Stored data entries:

====

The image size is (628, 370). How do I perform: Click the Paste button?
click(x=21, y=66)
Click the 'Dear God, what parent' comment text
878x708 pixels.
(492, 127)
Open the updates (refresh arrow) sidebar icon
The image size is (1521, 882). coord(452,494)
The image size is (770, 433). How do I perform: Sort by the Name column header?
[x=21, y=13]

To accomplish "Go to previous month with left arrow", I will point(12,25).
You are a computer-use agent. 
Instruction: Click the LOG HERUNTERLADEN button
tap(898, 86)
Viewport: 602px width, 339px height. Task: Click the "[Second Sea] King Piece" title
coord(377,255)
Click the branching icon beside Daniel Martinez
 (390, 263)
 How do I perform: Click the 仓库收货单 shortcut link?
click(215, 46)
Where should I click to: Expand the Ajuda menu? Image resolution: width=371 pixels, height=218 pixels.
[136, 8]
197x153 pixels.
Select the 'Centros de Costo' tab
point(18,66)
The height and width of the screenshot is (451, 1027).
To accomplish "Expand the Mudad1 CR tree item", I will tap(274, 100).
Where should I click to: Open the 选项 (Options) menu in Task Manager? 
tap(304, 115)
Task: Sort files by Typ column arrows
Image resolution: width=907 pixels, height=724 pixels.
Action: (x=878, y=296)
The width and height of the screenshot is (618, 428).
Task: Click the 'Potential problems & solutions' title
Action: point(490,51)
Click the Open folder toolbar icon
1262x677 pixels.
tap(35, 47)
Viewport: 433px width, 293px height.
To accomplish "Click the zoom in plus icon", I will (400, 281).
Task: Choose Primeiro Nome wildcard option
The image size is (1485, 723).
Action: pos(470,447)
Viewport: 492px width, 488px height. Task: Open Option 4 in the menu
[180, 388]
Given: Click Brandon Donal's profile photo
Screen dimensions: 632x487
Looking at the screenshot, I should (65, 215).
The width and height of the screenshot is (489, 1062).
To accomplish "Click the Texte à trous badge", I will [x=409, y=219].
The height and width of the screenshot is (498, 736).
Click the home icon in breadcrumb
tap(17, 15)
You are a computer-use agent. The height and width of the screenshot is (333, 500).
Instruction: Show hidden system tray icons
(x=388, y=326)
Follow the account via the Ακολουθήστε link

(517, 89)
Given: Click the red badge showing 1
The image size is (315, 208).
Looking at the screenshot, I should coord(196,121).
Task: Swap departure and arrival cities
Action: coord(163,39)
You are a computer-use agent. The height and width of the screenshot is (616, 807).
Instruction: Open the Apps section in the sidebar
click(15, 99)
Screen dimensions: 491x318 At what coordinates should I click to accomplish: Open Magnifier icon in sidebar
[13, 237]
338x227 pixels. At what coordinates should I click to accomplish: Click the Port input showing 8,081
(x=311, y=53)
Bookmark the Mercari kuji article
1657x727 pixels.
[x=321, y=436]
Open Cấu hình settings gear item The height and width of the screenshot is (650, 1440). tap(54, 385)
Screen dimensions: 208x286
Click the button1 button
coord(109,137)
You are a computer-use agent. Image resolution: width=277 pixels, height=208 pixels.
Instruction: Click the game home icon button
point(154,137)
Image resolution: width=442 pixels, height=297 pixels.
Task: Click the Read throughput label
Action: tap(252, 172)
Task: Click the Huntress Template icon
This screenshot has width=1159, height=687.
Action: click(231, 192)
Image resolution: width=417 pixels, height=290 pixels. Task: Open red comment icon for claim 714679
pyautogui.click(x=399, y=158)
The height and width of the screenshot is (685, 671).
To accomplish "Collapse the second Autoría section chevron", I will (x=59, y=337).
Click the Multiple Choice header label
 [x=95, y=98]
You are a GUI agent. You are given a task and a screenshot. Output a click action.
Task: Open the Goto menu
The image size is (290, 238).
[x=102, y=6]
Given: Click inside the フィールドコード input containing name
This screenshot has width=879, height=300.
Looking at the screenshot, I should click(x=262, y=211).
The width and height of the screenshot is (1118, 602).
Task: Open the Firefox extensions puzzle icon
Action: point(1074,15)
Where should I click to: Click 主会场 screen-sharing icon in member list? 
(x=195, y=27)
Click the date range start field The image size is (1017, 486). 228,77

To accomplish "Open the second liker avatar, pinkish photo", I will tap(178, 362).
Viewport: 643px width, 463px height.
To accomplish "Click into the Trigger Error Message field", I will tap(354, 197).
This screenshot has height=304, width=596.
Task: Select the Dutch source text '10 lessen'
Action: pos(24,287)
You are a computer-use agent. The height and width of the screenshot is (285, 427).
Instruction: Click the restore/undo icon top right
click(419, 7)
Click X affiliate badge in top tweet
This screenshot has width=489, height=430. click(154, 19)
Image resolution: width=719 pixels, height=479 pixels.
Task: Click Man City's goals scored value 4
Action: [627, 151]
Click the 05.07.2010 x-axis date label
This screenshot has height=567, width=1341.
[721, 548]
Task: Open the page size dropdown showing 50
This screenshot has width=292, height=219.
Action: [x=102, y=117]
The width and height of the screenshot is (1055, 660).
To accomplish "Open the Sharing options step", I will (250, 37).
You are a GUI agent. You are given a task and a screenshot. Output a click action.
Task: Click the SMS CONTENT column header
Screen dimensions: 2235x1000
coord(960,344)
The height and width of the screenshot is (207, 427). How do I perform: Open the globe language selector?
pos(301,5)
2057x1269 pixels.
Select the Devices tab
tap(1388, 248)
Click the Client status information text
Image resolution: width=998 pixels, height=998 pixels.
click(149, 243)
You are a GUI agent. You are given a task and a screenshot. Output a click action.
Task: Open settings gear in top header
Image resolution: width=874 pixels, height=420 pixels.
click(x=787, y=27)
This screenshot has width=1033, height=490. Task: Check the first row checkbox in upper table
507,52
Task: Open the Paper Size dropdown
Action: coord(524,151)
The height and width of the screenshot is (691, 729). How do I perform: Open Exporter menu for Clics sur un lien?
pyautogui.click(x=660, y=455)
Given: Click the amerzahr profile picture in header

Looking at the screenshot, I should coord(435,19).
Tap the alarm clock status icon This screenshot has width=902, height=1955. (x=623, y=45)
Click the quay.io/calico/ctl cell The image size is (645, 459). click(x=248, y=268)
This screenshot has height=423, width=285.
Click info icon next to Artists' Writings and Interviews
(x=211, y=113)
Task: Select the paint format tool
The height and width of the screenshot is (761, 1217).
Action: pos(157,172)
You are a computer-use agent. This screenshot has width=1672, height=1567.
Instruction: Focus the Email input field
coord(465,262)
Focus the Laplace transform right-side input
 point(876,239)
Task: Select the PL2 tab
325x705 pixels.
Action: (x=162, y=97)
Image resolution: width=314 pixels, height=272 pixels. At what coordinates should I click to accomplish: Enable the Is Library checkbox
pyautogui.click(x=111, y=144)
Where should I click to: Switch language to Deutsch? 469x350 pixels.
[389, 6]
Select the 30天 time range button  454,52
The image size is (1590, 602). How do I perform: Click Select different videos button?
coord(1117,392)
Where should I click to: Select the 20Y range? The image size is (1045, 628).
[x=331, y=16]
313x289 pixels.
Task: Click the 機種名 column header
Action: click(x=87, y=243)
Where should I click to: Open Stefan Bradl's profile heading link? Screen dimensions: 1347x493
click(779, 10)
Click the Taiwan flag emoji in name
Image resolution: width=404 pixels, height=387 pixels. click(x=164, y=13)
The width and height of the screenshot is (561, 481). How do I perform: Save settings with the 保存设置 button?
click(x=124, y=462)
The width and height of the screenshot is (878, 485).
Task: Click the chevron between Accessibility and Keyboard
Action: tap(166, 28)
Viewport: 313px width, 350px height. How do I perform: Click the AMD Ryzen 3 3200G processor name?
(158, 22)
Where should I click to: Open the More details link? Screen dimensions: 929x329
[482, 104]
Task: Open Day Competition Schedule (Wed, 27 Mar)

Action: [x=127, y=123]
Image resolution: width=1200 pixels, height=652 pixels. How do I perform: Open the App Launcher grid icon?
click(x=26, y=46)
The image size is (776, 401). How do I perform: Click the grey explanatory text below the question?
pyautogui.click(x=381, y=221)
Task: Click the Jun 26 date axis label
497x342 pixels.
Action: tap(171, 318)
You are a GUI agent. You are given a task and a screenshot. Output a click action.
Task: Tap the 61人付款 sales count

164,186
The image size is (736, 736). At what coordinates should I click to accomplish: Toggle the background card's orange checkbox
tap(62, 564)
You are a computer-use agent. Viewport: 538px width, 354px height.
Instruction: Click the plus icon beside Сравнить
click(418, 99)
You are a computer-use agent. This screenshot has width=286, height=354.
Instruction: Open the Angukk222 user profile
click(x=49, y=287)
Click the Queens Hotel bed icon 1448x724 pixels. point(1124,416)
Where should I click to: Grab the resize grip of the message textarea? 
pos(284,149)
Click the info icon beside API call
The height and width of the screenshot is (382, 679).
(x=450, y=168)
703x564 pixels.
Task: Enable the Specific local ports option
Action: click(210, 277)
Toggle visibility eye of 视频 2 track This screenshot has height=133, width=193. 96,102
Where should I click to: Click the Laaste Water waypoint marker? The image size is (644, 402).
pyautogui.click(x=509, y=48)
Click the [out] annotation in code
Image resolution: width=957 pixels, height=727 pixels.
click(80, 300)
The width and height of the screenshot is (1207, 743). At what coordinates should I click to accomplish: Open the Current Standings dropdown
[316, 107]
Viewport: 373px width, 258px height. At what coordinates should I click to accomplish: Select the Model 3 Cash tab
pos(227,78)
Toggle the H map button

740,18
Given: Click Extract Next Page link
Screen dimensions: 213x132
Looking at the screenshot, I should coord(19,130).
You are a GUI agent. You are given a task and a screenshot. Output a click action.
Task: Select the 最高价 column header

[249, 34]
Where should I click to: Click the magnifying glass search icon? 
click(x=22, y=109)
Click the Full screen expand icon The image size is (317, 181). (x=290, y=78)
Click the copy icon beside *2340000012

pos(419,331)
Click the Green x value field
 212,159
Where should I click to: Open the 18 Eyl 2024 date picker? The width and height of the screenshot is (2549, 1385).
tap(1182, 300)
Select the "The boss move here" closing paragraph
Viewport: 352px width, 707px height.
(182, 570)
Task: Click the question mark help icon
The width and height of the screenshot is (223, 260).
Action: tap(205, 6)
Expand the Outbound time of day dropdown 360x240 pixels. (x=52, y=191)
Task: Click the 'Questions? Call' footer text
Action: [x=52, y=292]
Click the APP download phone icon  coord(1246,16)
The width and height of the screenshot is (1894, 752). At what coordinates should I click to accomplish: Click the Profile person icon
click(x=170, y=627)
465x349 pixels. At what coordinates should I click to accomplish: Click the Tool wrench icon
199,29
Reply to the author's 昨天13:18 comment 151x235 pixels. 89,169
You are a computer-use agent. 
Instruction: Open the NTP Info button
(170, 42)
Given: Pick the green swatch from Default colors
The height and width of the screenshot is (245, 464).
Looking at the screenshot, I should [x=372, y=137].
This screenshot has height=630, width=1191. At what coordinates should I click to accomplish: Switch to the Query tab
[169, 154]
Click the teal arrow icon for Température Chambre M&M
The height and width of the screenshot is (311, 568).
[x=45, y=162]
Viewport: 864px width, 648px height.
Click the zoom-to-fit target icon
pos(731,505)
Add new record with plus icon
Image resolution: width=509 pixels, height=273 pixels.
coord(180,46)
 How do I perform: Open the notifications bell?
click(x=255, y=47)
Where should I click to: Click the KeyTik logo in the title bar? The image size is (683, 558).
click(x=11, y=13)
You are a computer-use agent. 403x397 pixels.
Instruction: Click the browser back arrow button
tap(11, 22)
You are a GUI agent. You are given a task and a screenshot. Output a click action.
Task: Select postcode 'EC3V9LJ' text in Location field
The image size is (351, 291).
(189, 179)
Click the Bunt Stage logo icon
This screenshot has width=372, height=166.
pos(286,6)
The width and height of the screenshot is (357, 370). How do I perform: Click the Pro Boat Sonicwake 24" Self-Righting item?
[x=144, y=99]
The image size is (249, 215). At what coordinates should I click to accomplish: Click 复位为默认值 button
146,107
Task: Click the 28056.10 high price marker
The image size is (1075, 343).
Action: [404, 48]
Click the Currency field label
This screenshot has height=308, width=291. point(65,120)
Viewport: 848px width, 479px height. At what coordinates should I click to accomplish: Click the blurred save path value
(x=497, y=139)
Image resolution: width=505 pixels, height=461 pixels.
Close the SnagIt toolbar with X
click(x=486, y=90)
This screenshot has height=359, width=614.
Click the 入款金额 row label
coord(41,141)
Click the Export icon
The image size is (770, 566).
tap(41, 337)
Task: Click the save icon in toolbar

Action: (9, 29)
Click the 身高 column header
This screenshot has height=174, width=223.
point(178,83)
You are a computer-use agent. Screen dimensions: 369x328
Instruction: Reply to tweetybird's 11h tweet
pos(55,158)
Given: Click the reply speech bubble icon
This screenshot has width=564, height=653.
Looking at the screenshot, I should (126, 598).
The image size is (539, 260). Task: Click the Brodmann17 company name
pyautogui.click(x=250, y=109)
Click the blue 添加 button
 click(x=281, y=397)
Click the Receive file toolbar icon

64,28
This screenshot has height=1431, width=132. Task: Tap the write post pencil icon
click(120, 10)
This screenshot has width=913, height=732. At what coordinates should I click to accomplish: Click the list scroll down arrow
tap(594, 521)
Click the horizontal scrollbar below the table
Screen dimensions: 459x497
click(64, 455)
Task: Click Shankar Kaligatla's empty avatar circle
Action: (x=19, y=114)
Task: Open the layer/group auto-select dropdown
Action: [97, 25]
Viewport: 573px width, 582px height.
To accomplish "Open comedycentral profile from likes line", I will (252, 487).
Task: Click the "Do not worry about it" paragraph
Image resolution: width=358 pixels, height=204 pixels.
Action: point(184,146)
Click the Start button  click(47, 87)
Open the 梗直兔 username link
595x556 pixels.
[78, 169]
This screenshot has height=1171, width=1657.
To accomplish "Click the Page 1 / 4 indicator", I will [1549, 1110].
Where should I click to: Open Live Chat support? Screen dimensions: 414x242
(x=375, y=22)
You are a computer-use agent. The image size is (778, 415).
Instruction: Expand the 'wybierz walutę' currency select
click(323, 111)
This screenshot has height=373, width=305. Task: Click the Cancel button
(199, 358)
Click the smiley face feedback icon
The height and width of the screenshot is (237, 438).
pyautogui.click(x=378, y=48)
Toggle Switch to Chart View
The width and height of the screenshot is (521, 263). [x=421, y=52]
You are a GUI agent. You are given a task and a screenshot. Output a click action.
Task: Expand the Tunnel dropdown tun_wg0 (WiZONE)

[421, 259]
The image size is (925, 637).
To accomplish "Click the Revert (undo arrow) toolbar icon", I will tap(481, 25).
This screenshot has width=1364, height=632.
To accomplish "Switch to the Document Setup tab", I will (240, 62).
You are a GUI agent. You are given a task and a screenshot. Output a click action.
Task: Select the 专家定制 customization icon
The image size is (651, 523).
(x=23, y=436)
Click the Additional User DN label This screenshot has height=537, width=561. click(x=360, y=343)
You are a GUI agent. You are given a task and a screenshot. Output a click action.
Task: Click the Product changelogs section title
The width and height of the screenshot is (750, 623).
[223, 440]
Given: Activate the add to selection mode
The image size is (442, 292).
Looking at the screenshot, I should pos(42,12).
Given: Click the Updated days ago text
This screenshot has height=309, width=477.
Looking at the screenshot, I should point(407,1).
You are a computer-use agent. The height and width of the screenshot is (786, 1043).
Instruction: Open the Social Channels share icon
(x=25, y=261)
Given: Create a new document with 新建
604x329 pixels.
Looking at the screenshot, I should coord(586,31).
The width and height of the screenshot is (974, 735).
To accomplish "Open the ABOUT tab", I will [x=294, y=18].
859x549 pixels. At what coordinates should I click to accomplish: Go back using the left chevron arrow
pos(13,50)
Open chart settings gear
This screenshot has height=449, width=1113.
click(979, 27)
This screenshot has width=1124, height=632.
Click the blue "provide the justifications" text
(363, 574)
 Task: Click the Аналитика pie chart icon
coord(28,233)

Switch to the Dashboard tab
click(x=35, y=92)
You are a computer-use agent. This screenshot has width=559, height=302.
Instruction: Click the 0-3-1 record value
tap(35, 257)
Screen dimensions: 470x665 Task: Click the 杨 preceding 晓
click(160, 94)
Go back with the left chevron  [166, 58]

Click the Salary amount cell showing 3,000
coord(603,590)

====

Exercise requirements:
The answer should be a single number: the count of lines in the data that include the string "from".

Task answer:
2